> Page excerpt:
# # # #

Sponsored Commentary from PGIM Fixed Income
Issuers have myriad incentives—often including a lower cost of capital than a traditional bond—to apply the green label to their bond offerings. Yet, once filtered through our Green Bond Framework, it’s clear that many of these securities present the opportunity for only marginal environmental improvements or possibly none at all. Although this less-than-green issuance has occurred globally, it has become prominent in Asia as the size of the green bond market has grown and issuers’ ESG initiatives have continued to evolve from their early stages.
Yanru Chen, Credit Analyst, Emerging Markets Corporate Bond Research Team | October, 2021
The growth in Asia’s Green Bond market reveals the extent to which issuers regard it as a viable, lower-cost financing avenue. Green issuance in Asia accounted for about 6-8% of the region’s total corporate supply through mid-2021 and reached the equivalent of $56.7 billion through late June, which was more than three times the total that priced through the same period in 2020. It was also above the $32.8 billion that was issued out of the U.S. and up to about a third of the $154 billion issued out of the euro area. 1
As we’ve run these offerings through our framework, some common traits have emerged. Many demonstrate lax segregation of the issuance proceeds and a high degree of fungibility across the enterprise. The securities also tend to lack strong mechanisms for post-issuance monitoring and reporting.

# # # #

> Source data:
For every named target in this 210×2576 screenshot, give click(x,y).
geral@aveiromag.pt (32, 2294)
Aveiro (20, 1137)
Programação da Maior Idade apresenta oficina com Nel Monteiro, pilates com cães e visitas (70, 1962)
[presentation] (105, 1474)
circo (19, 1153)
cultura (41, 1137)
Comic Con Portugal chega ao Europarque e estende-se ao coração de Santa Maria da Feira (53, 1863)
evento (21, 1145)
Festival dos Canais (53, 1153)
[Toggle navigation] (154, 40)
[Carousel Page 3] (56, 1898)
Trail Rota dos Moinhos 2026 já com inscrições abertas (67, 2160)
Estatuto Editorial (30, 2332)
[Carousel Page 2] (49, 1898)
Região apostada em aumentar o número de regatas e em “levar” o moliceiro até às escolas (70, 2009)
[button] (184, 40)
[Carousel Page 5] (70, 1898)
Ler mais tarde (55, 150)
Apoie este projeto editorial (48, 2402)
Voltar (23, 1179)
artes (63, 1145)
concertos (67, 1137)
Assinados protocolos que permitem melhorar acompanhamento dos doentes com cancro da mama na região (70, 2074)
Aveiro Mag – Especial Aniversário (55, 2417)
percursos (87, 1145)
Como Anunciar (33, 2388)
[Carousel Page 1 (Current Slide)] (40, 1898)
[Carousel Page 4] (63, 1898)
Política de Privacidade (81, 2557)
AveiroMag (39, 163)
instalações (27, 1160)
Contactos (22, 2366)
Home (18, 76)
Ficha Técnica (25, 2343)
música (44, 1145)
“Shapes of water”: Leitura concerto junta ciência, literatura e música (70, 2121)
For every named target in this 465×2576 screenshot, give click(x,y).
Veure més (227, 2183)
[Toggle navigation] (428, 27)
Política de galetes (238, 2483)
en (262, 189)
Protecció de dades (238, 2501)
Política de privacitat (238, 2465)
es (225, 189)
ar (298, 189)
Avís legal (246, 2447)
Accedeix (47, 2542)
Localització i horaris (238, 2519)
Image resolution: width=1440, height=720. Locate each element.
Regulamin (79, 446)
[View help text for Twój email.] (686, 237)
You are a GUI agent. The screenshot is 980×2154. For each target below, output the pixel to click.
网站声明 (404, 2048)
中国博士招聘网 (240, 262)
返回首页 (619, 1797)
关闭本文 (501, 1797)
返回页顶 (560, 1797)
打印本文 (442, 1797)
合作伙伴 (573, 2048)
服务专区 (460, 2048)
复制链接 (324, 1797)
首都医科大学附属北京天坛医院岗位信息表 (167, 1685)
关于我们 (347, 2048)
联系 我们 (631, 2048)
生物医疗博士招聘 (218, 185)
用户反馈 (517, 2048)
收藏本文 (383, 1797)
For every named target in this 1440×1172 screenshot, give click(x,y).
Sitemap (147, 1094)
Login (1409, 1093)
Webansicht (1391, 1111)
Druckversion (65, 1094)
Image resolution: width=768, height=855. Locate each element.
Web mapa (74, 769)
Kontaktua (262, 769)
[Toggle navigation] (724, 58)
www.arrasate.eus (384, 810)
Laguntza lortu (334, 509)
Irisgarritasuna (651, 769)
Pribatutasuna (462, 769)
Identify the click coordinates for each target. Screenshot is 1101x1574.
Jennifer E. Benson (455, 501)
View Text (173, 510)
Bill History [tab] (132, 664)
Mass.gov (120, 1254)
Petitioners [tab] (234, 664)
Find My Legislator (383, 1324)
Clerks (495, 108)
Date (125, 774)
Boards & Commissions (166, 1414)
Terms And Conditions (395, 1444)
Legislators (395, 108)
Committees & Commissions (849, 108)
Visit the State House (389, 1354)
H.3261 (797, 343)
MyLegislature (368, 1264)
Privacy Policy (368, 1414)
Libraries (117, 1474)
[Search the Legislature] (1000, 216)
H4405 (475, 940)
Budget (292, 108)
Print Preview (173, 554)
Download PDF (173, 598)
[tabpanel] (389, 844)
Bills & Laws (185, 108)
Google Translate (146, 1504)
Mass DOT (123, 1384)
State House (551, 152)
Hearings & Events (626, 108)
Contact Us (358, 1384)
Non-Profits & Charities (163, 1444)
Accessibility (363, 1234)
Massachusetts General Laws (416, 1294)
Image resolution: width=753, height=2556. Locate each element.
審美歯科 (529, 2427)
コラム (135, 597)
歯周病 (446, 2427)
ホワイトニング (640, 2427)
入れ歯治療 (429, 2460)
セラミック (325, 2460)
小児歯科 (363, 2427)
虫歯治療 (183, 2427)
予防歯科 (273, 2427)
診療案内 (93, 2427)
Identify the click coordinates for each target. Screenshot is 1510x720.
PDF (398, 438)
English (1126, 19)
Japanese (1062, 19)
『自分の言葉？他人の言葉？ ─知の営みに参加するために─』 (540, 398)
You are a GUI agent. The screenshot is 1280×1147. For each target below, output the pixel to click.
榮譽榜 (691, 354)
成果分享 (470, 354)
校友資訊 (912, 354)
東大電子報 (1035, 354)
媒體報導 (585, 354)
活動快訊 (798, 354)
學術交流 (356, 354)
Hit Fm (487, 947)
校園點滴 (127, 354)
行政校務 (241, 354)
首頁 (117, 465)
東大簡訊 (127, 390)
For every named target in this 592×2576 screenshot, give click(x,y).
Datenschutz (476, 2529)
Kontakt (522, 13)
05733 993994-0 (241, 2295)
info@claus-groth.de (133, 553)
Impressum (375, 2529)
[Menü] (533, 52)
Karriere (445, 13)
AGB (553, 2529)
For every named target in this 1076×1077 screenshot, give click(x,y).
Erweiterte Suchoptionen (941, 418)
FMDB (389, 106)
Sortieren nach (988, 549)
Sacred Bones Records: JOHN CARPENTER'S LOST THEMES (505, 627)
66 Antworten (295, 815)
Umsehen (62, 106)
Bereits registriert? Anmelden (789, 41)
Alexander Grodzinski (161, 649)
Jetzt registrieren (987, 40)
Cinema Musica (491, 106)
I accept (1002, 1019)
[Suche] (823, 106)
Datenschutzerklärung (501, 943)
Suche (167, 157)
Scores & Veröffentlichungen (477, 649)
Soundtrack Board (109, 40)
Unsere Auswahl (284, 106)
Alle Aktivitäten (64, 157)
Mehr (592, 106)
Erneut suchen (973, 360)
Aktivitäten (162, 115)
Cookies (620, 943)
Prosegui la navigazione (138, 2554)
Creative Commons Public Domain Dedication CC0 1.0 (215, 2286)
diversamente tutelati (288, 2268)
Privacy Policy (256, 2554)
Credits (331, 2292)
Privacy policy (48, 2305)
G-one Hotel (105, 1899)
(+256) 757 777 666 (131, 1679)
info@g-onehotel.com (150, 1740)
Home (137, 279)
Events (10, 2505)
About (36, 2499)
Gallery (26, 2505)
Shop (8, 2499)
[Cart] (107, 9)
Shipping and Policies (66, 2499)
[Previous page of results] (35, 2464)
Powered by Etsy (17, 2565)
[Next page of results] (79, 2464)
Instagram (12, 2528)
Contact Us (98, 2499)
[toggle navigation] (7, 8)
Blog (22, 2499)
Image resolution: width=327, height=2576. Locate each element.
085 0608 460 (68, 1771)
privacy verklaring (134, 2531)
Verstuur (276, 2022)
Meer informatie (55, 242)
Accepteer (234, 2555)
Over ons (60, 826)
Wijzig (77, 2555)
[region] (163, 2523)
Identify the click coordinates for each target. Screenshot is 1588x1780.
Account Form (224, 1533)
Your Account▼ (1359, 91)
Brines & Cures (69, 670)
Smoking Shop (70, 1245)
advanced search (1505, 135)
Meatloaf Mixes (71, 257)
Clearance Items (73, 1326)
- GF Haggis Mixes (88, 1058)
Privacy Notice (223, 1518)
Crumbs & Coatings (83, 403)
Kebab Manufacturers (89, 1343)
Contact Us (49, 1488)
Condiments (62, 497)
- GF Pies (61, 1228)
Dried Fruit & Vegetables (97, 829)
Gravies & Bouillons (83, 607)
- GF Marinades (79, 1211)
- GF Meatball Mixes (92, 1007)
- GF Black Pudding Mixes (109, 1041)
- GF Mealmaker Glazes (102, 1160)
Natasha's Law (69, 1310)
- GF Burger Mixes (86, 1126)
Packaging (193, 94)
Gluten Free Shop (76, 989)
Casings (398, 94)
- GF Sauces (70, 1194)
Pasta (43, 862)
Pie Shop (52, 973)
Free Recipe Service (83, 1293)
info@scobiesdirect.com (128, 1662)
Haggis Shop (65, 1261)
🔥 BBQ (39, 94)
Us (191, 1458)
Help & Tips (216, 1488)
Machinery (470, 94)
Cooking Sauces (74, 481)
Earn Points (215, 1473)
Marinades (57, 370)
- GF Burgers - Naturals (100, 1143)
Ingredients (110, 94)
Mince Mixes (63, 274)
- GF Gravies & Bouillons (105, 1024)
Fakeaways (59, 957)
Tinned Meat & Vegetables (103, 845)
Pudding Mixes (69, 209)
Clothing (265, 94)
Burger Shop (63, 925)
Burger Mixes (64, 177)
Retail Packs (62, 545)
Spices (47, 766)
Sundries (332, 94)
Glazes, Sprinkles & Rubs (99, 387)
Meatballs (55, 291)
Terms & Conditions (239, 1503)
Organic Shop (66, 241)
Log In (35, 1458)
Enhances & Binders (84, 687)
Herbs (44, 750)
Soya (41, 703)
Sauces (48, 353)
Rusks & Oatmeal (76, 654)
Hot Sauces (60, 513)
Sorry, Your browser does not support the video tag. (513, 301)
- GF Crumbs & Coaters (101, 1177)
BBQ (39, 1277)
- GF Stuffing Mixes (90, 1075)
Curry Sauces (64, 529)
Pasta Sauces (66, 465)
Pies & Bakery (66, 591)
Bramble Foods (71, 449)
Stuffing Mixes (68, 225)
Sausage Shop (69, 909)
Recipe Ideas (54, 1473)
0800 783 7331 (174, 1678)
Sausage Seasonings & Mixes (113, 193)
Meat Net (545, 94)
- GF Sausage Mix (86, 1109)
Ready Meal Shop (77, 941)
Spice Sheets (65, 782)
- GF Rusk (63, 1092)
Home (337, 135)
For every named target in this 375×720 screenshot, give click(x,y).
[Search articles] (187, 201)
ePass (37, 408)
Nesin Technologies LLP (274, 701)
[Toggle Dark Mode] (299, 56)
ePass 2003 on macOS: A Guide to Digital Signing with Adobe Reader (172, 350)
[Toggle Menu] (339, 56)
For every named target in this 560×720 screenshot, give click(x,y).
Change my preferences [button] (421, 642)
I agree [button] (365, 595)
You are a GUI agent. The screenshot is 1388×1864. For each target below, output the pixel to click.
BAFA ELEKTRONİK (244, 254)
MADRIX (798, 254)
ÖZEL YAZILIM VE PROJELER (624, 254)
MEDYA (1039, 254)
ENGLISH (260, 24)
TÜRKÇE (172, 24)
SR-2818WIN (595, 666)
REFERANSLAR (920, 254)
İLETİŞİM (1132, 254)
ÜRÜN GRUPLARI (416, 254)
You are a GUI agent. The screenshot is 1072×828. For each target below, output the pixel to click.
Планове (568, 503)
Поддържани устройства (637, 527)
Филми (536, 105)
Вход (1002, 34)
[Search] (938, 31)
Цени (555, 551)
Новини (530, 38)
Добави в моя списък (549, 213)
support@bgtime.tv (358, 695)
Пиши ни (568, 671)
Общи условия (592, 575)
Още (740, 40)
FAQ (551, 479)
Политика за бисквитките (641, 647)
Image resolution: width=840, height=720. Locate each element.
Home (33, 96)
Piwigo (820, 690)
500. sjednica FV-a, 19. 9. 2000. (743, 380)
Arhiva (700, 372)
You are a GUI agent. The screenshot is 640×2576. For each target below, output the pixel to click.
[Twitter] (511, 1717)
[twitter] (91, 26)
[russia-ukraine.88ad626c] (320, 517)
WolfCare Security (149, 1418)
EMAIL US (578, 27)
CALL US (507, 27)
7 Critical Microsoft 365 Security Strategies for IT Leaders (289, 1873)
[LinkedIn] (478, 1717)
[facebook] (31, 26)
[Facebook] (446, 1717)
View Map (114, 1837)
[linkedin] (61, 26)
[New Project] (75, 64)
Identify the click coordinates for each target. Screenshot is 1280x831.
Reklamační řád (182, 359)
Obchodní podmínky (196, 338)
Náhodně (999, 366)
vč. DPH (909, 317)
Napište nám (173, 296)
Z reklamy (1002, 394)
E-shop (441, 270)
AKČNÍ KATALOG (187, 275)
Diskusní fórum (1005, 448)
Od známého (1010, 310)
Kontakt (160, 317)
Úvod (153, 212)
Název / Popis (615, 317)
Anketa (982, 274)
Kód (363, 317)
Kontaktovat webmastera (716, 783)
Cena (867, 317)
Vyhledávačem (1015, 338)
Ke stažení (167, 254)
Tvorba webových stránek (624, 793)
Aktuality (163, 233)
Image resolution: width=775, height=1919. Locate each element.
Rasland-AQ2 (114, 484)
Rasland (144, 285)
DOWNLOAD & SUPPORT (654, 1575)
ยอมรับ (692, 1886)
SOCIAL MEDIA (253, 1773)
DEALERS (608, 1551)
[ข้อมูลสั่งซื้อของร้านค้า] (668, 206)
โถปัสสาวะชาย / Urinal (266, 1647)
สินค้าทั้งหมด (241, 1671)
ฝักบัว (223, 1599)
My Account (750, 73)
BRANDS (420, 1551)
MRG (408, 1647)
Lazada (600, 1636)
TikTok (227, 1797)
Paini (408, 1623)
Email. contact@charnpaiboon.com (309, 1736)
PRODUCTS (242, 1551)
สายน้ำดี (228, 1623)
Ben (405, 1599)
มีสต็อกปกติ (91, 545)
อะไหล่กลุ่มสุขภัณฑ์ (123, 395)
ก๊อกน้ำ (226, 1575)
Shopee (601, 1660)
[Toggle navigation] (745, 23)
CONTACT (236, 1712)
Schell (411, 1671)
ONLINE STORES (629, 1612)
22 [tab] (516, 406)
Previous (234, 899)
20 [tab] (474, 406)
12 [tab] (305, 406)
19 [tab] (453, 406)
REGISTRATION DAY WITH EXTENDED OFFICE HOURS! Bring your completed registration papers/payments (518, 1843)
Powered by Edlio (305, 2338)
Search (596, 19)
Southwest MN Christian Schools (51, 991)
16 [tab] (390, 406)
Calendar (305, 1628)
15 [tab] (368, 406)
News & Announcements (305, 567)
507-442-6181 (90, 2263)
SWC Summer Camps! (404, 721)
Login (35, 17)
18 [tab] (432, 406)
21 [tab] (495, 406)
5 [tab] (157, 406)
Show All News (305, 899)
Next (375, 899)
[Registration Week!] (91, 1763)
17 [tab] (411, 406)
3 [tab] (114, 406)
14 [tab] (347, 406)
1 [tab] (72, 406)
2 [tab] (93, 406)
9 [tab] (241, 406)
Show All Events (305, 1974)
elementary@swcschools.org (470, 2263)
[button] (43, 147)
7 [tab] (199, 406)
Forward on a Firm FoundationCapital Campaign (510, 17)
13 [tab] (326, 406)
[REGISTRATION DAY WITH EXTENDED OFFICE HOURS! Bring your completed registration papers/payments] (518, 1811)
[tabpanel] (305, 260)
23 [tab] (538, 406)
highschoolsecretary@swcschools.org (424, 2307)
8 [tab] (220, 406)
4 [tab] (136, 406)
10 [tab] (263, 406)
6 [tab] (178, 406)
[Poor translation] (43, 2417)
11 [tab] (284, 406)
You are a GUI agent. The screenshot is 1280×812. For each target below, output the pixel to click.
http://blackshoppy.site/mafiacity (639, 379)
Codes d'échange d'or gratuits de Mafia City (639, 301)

# # # #

> Problem description:
Answer these questions about the green bond commentary:
1. What is Yanru Chen's job title?
2. What amount did green issuance in Asia reach through late June?
3. What do the securities tend to lack, according to the traits found in the framework review?

> Exercise answer:
1. Credit Analyst, Emerging Markets Corporate Bond Research Team
2. The equivalent of $56.7 billion
3. Strong mechanisms for post-issuance monitoring and reporting